The living room empty. My phone ringing again in my pocket. Home veterinary books open on the kitchen counter and the mail in a heap on one of the chairs we had bought at a Goodwill downtown for only seven dollars. I could hear Sam moving around in our bedroom and I made my way to the coffee pot and poured myself a cup of cold coffee. A study had come out only last year saying that Canadians drink more coffee than do people in every other country in the world. Both my parents hailed from Quebec, and all three of us could corroborate the study.

Sam came into the kitchen after a minute and asked me how I was feeling.

"Alright."

"You're a horrible liar. You have this giveaway where you rub at your left jaw with your right hand."
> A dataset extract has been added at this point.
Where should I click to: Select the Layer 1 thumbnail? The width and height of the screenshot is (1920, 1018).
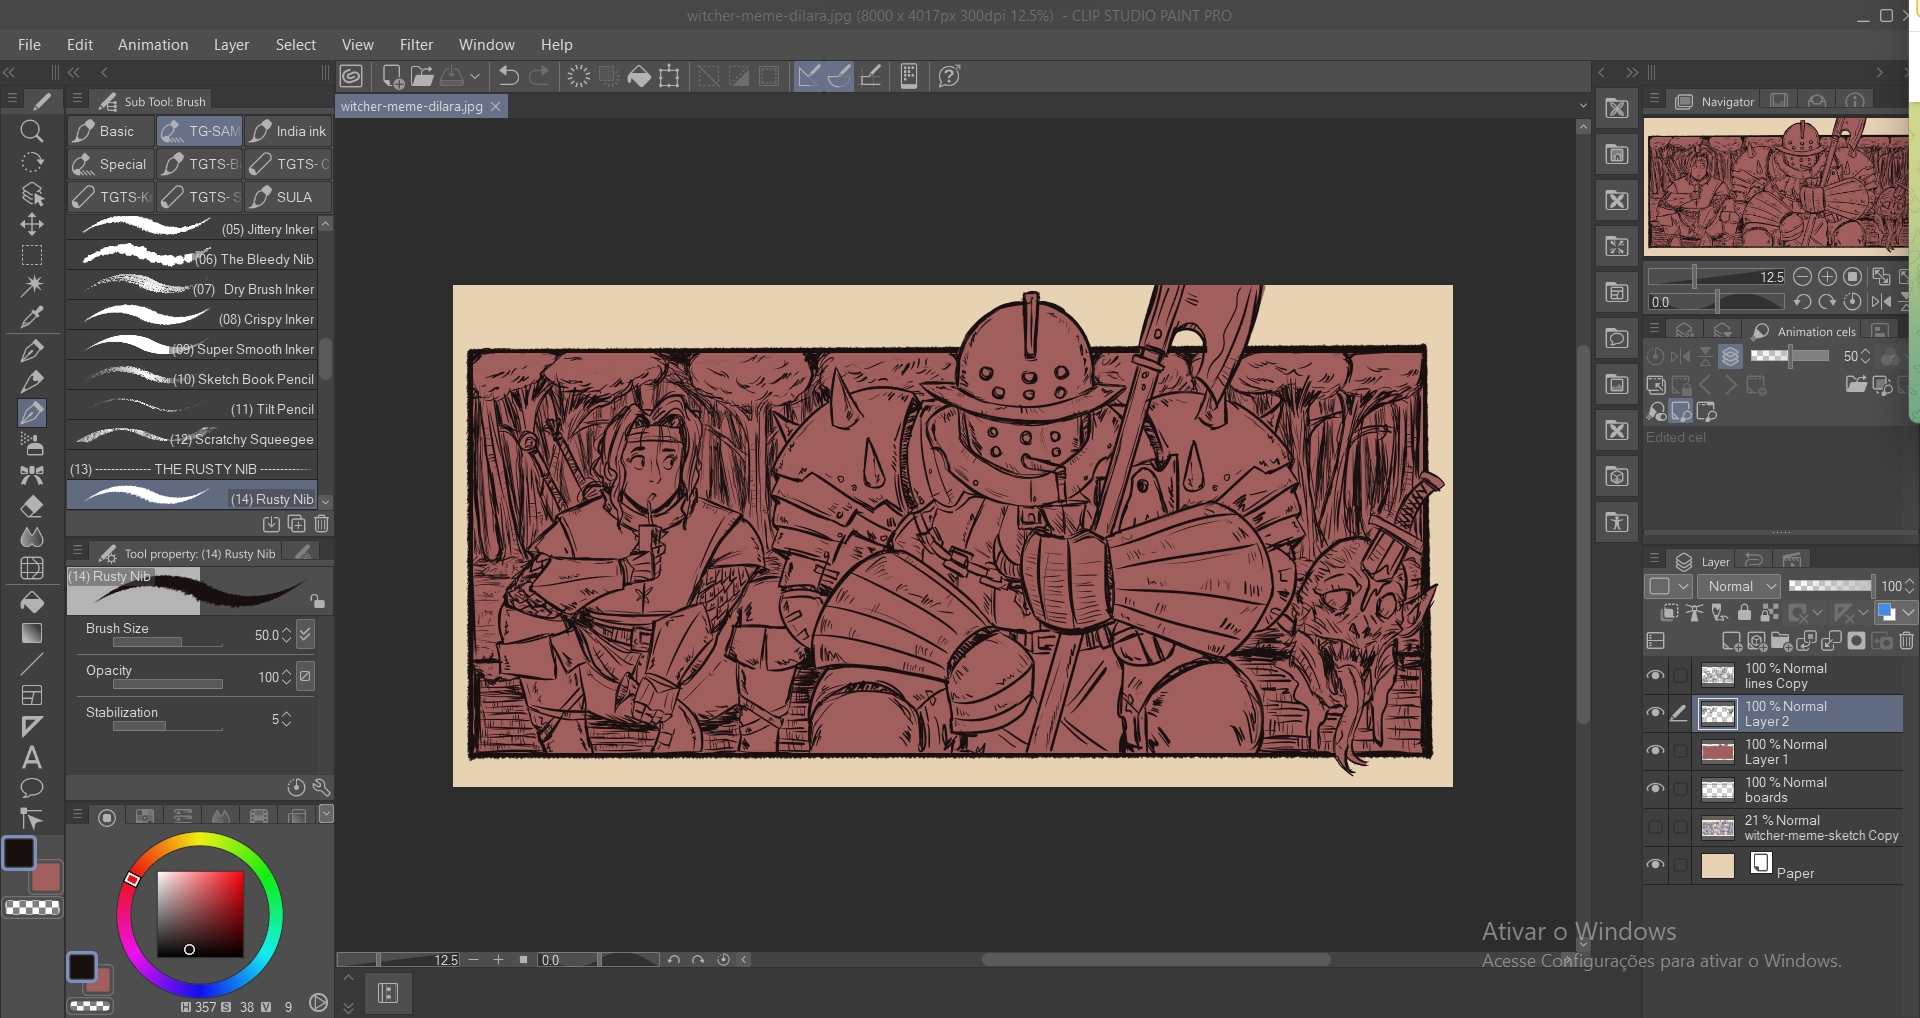1717,752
"Thanks. Alright, I feel pretty bad then."

"That's okay, you know."

"I know."

"Did you hear--"

"I'd rather not."

Sam paid attention to everything, to my smallest movements and ticks, to the weather hour by hour, to the news. She paid particular attention to the case involving the man who had shot up the school. Shot up the school was a phrase the kids used but I usually did better off without.

Sam watched the news after I went to bed like Sam always did. Out the window I could see the tall, strong oak tree growing at the end of our street and imagined it taking bullets one by one until it toppled over onto all the little orange apartment buildings. I fell asleep then and did not wake up until the morning when the light came pale and golden through the oblique slats in my blinds.